Entre 2 et 5 ans 15,5% 19% Cas de figure identique, bien que le taux d’imposition soit légèrement inférieur
Entre 5 et 8 ans 15,5% 0% Taxation très généreuse, puisque nulle, mais fermeture toujours automatique.
8 ans et plus 15,5% 0% Taxation très généreuse, puisque nulle, mais les retraits sont autorisés. Par contre, ce n’est plus le cas des versements.
Alternativement, possibilité d’une sortie en rente viagère, dont le montant reste redevable des prélèvements sociaux et s’élève environ à 4 000€ annuel pour un capital de sortie de 100 000€.

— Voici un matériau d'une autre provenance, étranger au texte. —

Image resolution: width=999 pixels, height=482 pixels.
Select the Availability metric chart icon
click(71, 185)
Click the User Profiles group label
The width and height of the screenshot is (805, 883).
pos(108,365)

Le PEA est-il à privilégier systématiquement par rapport à un compte titre ? La question est impossible à trancher car très dépendante des objectifs fixés au départ. Mais il est sûr que si par exemple un investisseur préfère la sécurité du rendement des obligations à l’incertitude entourant les variations des cours des actions, le PEA ne fera pas parti de la réflexion. Au contraire, si l’objectif est de constituer une épargne sur au moins 5 ans en prenant quelques risques, le PEA est alors tout indiqué, quitte à laisser de côté les valeurs non européennes.

Ainsi, seule une définition claire des objectifs permet d’apporter une réponse claire !

4 La taxe sur les transactions financières

Depuis le 1er août 2012, une taxe sur les transactions financières est officiellement entrée en circulation en France et à ce titre mérite donc de figurer dans la partie « fiscalité » de cet article, même si les investisseurs ne la paient pas directement, mais par l’intermédiaire du courtier.

En effet, d’un montant de 0,2% applicable uniquement sur les achats des actions des sociétés ayant un siège social en France et avec une capitalisation boursière d’au moins 1 milliard d’euros (109 valeurs répondant à ces critères au 1er août 2012), ce sont les courtiers qui ont la charge de collecter cette taxe et de la reverser au trésor public.

Pratiquée dans de nombreux pays, notamment au Royaume-Uni avec un taux de 0,5%, cette taxe sur les transactions financière à la française rappelle le défunt impôt de bourse, abrogé en 2008 et qui correspondait à une taxe de 0,30% sur les ordres à partir de 7 830€.